----- DOCUMENT EXTRACT -----

The first line is already awful before you get to the end of it. No book that starts with such a stiff sentence can be great. Emma Donoghue thinks that telling us the characters are in the front room this early in the book means something. It’s not. It’s just another extra word, like a lot of words in this book. I have written so much about terrible maximalism in novels, it’s getting hypocritical. Yet books like Frog Music keep coming my way.
What happened between this and Room is a more interesting mystery than the one in the book. Room was blessed with flowing, unique writing. The langauge conveyed an atmosphere and the psyche of the character. It’s been too long since I read it, so I cannot remember whether it was more manipulative than deep, but it was a brave experiment that worked. It felt like the logical sequel to claustophobic films like Cube. Frog Music is Emma’s attempt at lifting the thriller genre, but I doubt there are worse mysteries out there.
Room worked because its claustrophobic genre relies on characters to drive the story. Thrillers need good pacing, easy writing and attention-grabbing events. Emma can’t divorce herself from a character-driven story, but she also can’t experiment with the Thriller genre’s main elements. She tries to write a Harlan Coben novel with the style of Ian McEwan. It doesn’t work.
The novel tries really hard to get you inside it. A lot of things are being described, and you’ll always know what the sky’s like or how high the temprature is. Each place gets an epic poem. The story also happens in a big city, so Emma spends a lot of time trying to give us a tour there. It borders on romanticization, but Emma describes plenty of the city’s uglier side.
Emma doesn’t have McEwan’s skill, though. McEwan built long sentences that were easy to read even if they ended up as non-sequieters. The langauge was beautiful, and McEwan was more selective in his descriptions. It felt like he described everything, but he just described a lot. He still had focus. In the hospital scenes, he confined his descriptions to the sick, the wounded and the attempts at treating them. By focusing on this one thing, McEwan makes the reader feel like they’re really there.
Donogue lacks this focus. She just throws any imagery she can think of. Descriptions of how full of life and cool the city is sit next to descriptions of poverty, who sit next to descriptions of the weather. There is no order, or structure to these descriptions. These various categories don’t compliment each othe. They just come from the mindset that thinks you can immerse your readers in your environment by describing every detail that makes it.
There’s also the litany of useless paragraphs that do nothing to move the story. They only repeat past events and possible outcomes, but that’s not very helpful. This is a novel, not an RPG game. Showing me the various dialogue options is useless because I can’t choose. Check out this awful paragraph.

-----

_WHAT TO WORK ON_
a) Can you copy the Frog Music review word for word, from "What happened between" to "It doesn’t work."?
b) What comes next in the Frog Music review? Continue it from where it stops.

----- DATASET ENTRIES -----

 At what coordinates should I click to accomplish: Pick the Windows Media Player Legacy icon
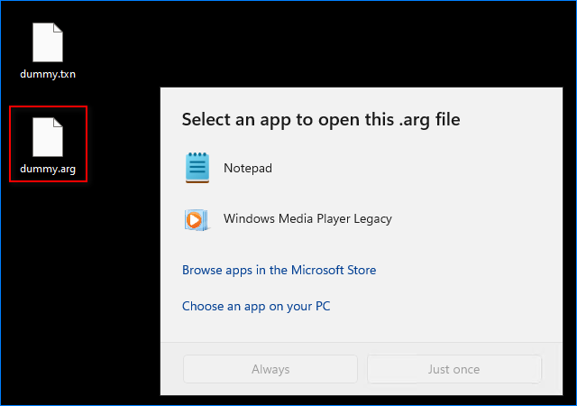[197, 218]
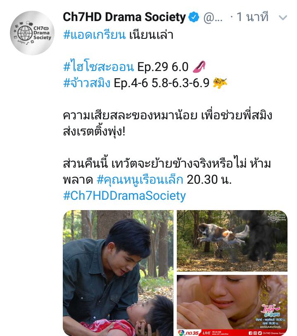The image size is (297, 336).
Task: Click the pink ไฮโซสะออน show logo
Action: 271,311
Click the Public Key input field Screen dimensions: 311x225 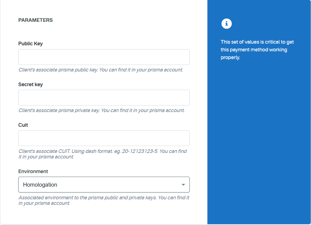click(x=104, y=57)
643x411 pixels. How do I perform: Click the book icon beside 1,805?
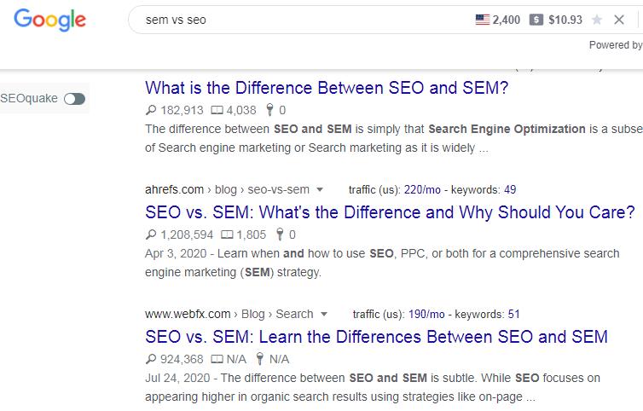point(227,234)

-----

_RESULTS IN ORDER_
a)
What happened between this and Room is a more interesting mystery than the one in the book. Room was blessed with flowing, unique writing. The langauge conveyed an atmosphere and the psyche of the character. It’s been too long since I read it, so I cannot remember whether it was more manipulative than deep, but it was a brave experiment that worked. It felt like the logical sequel to claustophobic films like Cube. Frog Music is Emma’s attempt at lifting the thriller genre, but I doubt there are worse mysteries out there.
Room worked because its claustrophobic genre relies on characters to drive the story. Thrillers need good pacing, easy writing and attention-grabbing events. Emma can’t divorce herself from a character-driven story, but she also can’t experiment with the Thriller genre’s main elements. She tries to write a Harlan Coben novel with the style of Ian McEwan. It doesn’t work.

b)
“McNamara’s nightshirt, folded on the bureau. Could Jenny have gone back to the city already? Did she leave first thing in the morning, or in the middle of the night, right after Blanche lost consciousness? Could Jenny not even look her in the eye today?”
What’s the point of writing all these questions? The reader has plenty of questions of his own without the author forcing more on him. How is writing these questions down helps the post, or develops the themes? This is not a first person story. It’s okay to ramble sometimes in a first person story, because it’s a look into the character’s thoughts. This is an omniscient author, and a very bad one.
The characters are also just as dull as any bad thriller. The character-driven story only makes it more apparent. The story is driven by Blanche’s decisions, which is great. She’s an awful character though, and so is the story. She doesn’t have any character of her own. None of her choices point to a personality. She’s pretty stubborn, and she loves her baby. It’s not much of a character to build a story upon. The whoe baby thing is especially sad. Donoghue has an eye for women’s issues. Blanche and Jenny take the center not as womem but as human beings, but they’re shallow human beings. Blanche only cares about her baby and Jenny is very cool.
Jenny is even a worse character to drive a story. She’s very cool. We learn how different she is. She wears pants. She has sex with women. She hunts frog. She’s far from a ‘lady’. There’s supposed to be a feminist message here, perhaps. It gets lost among the blows from Donoghue’s hammer. She keeps beating into the reader’s head how cool Jenny is. That’s not very different than beating you on the head with the sexiness of Scarlett Joahnson.
She succeeds a little better with the antagonists. They’re assholes, but reasonable ones. Arthur is an interesting character. Donoghue beats the mighty Atwood for once because she’s aware that the power of attractive people gets them drunk. Arthur’s story of a fallen sex icon is an engaging one, especially how hits the bottom. Ernest’s arc also offer some surprises. They’re not completely fleshed out, but as antagonists they’re not here so we could hate them. They’re here so we could see their mistakes and falls, to confront why their ideas are wrong. Maybe Donoghue was afraid writing a book about an asshole like Arthur, but the fall of every girls’ dream guy is more interesting than this pseudo-thriller thing.
There is barely anything good in this novel. The writing is among the worse maximalism has to offer. The only worthwhile characters are the antagonists. Any theme or meaning is buried underneath this trash. It’s hard to believe this is the same person who wrote Room. Maybe that book was awful too, and I was just inexperienced.